Mechanisms provided by the underlying GPU vendor runtime can be used to control the devices visible to CCE’s OpenMP runtime. Specifically, CUDA_VISIBLE_DEVICES can be used for NVIDIA GPUs and ROCR_VISIBLE_DEVICES can be used for AMD GPUs; please refer to the appropriate GPU vendor documentation for more details. These mechanisms allow limiting and reordering the devices visible to a process and can be used as an alternative mechanism for selecting the default device for an OpenMP application.

Printing from GPU kernels

Standard C printf function calls are supported from OpenMP offload GPU regions compiled for NVIDIA and AMD GPU targets.

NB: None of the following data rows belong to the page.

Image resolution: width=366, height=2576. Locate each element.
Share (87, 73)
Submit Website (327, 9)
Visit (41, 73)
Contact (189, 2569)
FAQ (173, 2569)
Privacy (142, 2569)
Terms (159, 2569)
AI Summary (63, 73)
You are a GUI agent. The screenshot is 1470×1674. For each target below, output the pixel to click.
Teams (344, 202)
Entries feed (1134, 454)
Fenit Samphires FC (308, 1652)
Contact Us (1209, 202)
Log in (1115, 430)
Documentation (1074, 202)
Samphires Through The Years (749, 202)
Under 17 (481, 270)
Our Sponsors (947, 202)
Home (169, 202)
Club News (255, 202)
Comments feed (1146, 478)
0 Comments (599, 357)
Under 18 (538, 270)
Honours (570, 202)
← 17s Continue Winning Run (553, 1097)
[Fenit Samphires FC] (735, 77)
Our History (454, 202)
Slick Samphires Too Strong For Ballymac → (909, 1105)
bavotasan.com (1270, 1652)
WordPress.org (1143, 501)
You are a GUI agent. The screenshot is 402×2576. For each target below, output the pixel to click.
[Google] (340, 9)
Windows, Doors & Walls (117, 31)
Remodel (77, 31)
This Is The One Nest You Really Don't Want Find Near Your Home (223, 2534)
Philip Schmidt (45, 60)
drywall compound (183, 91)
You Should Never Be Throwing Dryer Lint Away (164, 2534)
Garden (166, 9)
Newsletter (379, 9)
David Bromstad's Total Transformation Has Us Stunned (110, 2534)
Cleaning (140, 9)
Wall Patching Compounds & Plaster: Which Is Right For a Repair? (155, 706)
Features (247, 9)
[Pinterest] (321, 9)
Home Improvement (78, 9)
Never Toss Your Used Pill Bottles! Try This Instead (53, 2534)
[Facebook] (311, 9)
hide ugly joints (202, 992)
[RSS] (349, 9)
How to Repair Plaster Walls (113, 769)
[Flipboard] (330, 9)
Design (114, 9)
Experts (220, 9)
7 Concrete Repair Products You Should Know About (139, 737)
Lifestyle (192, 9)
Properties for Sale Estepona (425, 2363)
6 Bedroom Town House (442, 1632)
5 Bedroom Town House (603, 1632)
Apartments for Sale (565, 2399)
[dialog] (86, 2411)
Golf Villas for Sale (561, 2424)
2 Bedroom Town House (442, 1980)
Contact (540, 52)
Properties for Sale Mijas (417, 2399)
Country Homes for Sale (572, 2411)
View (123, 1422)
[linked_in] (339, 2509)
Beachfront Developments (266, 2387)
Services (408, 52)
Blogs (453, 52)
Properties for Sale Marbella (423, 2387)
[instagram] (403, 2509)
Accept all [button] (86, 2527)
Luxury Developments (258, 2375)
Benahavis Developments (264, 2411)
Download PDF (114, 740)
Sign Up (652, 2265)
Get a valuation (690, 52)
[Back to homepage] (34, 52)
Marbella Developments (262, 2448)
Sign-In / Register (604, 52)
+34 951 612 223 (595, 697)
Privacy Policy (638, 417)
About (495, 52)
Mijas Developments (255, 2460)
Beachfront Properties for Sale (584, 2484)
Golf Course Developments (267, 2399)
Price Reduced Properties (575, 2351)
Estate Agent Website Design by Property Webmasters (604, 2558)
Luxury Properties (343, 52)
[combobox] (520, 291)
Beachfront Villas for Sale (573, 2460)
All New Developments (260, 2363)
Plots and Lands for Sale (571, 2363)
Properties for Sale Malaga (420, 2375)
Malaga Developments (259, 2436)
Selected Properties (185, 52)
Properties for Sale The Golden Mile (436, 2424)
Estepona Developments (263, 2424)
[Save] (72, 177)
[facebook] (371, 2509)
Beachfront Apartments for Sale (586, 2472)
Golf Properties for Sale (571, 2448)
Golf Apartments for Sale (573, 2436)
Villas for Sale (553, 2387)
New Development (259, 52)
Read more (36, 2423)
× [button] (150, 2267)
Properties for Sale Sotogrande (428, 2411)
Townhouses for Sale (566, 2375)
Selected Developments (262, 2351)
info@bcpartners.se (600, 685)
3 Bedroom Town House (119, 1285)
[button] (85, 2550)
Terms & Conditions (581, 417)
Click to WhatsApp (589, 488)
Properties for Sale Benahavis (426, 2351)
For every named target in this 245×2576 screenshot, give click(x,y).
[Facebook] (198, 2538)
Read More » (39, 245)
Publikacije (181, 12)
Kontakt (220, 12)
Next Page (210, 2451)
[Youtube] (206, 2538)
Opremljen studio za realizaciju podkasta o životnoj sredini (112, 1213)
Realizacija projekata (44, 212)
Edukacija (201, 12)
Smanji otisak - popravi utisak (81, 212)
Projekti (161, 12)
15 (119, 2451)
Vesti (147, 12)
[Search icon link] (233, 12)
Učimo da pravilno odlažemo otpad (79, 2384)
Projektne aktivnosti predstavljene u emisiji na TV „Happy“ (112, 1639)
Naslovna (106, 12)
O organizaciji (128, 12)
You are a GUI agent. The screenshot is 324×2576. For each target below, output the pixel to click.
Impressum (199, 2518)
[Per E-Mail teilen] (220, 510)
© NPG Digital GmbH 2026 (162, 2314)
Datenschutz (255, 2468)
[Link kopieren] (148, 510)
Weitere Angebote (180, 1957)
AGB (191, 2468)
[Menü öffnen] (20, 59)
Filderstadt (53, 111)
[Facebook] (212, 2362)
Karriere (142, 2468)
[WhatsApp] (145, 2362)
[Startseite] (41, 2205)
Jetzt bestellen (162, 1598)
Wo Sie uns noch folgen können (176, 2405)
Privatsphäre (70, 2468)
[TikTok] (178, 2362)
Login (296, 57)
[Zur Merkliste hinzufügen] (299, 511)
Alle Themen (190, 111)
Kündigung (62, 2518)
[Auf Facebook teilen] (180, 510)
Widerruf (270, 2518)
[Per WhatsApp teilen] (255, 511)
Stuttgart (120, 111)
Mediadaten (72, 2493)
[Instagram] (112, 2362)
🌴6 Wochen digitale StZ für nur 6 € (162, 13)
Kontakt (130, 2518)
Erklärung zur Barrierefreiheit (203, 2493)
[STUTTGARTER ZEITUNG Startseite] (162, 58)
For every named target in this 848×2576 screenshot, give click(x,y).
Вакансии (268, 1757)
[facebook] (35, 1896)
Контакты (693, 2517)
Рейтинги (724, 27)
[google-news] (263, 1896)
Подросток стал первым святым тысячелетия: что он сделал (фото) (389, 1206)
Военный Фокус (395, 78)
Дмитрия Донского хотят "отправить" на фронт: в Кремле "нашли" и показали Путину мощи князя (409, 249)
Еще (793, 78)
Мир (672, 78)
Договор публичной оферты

Fortran PRINT statements are supported, with limitations, when called from OpenMP offload regions compiled for AMD GPU targets. The current implementation supports PRINT statements with a single scalar value of type character, integer, real, or complex. Other uses of Fortran PRINT will compile successfully but will result in a warning message at runtime.

Allocator Support

CCE’s current allocator implementation supports the pinned allocator trait when targeting an NVIDIA or AMD GPU. Allocating pinned memory will result in an underlying call to cudaMallocHost or hipMallocHost.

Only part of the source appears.